- ABOUT THIS TASK:
Starting at the line that contains "Select the Std. Bucket capacity row label", set down each line exactly until the records end, keeping both ends and adding nothing.

[Collection entries]
******
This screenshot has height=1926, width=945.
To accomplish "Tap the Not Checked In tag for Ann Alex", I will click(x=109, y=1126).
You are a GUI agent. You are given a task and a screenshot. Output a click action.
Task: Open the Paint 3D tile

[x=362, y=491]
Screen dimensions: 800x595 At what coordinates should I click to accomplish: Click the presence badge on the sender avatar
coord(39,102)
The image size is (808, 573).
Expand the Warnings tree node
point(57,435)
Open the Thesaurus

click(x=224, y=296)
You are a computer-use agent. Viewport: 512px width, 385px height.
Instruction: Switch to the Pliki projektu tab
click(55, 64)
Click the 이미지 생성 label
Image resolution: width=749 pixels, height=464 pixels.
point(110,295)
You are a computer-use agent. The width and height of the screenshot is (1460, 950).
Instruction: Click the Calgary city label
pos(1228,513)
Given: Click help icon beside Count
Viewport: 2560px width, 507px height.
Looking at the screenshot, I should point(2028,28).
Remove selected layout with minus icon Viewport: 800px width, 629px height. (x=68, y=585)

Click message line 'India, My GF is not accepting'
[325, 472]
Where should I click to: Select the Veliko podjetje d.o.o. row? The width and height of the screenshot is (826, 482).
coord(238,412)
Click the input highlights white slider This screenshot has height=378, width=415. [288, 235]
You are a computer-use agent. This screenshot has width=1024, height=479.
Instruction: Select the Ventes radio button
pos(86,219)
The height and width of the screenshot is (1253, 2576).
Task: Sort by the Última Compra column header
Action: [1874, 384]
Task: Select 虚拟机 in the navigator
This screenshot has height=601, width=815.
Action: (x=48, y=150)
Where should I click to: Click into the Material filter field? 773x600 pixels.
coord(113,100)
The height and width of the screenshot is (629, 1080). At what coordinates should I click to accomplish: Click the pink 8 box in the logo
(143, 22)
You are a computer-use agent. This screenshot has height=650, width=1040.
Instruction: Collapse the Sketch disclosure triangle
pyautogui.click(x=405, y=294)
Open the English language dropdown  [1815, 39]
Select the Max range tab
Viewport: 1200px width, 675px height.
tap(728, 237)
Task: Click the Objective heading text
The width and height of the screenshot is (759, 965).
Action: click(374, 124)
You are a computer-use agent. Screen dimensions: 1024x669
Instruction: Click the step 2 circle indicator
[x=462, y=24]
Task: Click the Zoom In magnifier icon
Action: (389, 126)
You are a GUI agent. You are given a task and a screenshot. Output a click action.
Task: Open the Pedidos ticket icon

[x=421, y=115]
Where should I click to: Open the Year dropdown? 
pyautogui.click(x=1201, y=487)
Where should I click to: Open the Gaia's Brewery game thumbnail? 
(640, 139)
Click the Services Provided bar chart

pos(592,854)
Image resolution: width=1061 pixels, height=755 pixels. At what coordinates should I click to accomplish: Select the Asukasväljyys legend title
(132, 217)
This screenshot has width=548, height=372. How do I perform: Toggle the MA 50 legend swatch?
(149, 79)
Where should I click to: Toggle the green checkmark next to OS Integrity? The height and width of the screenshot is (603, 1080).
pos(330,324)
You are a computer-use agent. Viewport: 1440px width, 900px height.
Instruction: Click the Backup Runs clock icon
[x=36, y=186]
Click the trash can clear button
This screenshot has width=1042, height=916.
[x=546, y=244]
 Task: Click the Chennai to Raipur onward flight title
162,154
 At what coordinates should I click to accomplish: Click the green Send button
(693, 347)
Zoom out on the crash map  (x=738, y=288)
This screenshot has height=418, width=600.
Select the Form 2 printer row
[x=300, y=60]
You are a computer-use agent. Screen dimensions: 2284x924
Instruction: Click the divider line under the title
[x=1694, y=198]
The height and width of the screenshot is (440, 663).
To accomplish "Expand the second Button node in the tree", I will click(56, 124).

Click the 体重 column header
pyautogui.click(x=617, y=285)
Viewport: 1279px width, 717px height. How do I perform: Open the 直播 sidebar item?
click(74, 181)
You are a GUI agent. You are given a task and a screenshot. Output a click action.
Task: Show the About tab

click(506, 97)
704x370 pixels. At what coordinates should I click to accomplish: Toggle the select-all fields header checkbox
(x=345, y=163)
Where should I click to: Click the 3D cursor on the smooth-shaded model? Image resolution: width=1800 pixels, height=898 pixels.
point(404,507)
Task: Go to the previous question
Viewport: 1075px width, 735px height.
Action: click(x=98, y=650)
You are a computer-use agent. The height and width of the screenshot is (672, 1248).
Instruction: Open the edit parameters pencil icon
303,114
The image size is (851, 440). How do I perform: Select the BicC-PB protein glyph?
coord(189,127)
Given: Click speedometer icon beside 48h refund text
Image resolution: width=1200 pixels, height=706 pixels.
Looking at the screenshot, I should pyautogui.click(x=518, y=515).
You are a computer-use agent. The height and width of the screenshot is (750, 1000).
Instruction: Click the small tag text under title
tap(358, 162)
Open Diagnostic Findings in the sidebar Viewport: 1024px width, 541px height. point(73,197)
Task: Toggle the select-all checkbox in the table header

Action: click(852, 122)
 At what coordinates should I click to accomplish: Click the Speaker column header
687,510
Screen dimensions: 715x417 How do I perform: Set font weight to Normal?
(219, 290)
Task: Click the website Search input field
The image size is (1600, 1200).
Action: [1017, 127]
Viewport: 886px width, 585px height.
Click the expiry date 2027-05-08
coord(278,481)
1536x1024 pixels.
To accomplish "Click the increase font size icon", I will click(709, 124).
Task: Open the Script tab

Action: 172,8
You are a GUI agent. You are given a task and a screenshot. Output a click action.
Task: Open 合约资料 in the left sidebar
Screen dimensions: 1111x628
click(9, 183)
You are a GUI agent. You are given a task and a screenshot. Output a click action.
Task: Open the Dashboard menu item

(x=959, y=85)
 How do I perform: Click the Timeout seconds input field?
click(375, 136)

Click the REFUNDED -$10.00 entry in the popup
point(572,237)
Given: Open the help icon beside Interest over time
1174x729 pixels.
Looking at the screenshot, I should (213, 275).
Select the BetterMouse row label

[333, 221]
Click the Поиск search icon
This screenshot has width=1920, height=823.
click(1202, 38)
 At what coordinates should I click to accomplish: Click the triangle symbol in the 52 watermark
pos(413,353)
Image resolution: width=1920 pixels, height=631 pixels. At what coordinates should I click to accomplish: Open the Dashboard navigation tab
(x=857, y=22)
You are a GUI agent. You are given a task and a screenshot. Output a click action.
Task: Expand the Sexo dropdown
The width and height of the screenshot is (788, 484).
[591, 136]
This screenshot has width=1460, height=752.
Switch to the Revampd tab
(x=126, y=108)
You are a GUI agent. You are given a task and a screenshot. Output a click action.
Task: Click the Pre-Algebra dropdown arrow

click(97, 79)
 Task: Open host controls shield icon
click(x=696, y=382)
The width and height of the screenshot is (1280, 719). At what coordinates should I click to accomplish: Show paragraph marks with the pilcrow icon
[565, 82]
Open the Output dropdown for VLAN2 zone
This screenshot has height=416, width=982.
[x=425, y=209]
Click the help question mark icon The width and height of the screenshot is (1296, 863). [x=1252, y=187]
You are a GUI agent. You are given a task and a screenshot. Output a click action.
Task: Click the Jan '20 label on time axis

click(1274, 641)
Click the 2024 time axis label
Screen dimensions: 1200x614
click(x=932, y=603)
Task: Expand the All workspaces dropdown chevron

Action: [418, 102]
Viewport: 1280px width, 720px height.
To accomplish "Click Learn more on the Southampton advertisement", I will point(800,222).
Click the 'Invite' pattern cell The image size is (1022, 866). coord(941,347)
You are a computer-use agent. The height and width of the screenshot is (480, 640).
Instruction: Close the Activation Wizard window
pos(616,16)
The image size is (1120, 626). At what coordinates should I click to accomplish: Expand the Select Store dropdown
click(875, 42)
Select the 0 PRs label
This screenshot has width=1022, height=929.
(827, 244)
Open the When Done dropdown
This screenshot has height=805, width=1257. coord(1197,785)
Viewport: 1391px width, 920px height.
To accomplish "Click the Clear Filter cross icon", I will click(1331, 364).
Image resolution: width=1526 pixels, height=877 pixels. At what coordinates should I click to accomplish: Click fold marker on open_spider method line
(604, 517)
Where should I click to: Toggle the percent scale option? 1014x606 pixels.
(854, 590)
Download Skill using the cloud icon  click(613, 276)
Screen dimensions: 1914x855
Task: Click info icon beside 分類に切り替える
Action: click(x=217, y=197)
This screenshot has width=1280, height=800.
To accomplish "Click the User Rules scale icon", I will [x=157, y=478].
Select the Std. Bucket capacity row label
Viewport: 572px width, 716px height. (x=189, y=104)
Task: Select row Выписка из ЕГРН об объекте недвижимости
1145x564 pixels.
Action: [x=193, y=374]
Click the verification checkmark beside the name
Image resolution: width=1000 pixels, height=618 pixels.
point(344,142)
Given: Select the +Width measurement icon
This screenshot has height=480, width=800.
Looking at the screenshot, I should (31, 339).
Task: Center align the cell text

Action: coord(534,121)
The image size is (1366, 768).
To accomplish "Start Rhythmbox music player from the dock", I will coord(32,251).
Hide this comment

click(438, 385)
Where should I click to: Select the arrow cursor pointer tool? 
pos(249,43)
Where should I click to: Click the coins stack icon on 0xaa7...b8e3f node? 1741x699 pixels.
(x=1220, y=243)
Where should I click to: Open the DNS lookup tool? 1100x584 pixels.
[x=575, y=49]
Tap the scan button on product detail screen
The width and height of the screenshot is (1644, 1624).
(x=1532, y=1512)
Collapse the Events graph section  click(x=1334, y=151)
******
- TASK RESULT:
Select the Std. Bucket capacity row label
Viewport: 572px width, 716px height. (x=189, y=104)
Task: Select row Выписка из ЕГРН об объекте недвижимости
1145x564 pixels.
Action: [x=193, y=374]
Click the verification checkmark beside the name
Image resolution: width=1000 pixels, height=618 pixels.
point(344,142)
Given: Select the +Width measurement icon
This screenshot has height=480, width=800.
Looking at the screenshot, I should (31, 339).
Task: Center align the cell text

Action: coord(534,121)
The image size is (1366, 768).
To accomplish "Start Rhythmbox music player from the dock", I will coord(32,251).
Hide this comment

click(438, 385)
Where should I click to: Select the arrow cursor pointer tool? 
pos(249,43)
Where should I click to: Click the coins stack icon on 0xaa7...b8e3f node? 1741x699 pixels.
(x=1220, y=243)
Where should I click to: Open the DNS lookup tool? 1100x584 pixels.
[x=575, y=49]
Tap the scan button on product detail screen
The width and height of the screenshot is (1644, 1624).
(x=1532, y=1512)
Collapse the Events graph section  click(x=1334, y=151)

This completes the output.